I love organization and having PatientsLikeMe help me to organize all of my medical information. I would like to have an ability to log simple notes on the PatientsLikeMe profile so every time I go to my doctor I can make some general notes (if needed) for that visit on my experience and what was covered with my provider.

(Note that all users can now use InstantMe to add notes/annotations to your Doctor Visit Sheet)

nates (Nates-Sweetpea – Fibromyalgia/CFS Community)

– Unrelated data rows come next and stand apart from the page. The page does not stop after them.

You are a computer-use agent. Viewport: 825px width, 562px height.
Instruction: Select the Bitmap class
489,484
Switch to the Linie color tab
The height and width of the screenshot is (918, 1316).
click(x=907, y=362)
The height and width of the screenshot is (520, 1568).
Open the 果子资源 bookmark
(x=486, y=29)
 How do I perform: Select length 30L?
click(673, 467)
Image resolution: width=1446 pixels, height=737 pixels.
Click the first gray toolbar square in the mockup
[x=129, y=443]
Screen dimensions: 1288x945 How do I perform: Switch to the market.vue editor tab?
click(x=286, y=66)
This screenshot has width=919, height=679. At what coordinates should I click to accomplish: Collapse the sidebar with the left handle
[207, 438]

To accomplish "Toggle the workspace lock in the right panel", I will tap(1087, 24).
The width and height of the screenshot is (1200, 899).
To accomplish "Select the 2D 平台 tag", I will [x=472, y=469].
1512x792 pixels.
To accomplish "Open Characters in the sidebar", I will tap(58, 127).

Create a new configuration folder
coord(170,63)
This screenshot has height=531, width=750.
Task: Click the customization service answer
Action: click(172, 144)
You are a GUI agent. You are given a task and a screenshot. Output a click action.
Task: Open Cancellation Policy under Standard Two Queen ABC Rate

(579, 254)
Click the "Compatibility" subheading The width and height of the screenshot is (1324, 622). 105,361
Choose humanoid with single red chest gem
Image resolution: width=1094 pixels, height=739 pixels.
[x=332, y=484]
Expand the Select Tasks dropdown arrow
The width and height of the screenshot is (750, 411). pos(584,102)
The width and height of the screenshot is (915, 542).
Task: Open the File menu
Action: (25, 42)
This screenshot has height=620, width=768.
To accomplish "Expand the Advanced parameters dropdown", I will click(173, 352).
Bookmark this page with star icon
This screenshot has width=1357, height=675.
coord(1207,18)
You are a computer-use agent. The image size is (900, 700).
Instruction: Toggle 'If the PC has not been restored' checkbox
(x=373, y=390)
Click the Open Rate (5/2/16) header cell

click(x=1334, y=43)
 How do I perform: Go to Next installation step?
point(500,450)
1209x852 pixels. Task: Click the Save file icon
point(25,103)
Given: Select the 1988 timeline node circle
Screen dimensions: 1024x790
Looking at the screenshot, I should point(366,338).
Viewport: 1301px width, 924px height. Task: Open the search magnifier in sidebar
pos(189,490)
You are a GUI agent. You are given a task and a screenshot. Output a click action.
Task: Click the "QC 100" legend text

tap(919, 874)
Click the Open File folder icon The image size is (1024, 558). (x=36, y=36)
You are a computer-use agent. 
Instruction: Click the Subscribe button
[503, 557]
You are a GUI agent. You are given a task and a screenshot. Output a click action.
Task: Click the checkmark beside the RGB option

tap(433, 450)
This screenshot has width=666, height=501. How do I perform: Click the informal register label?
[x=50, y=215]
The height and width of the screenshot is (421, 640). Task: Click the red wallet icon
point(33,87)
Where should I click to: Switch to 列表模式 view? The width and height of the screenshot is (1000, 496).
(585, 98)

PatientsLikeMe has been such an encouragement to me, not only in what others have given to me through sharing their stories, but also by opening up a window for me to be an encourager also. I love the newsletters that are super reminders of how to not get off track, and also how to be good to myself.

kg
(kg10043 – Epilepsy Community)

I think I have been pretty good at sharing, but this has been one new method, especially with some of the health issues with others facing similar situations. In the past I have answered questions for people who had their first seizure or just questions, but with this site, I am able to communicate with others who have had the same operations, take the same medications, etc., and really understand things better (from a different perspective).

kidneygirl (kidneygirl1198and0505 – Transplants Community)

PatientsLikeMe has helped me so incredibly much!  I’ve made so many friends that I thank God for every day.  It’s just like, no matter what you have or haven’t had transplanted, whichever organ you need or have, everyone on here understands you and what you’re going through.

I just really hope that people can say that about me.  It took me awhile, but no one is alone out there.  Everyone is going through their own personal struggles.  I just want everyone to know I am all ears!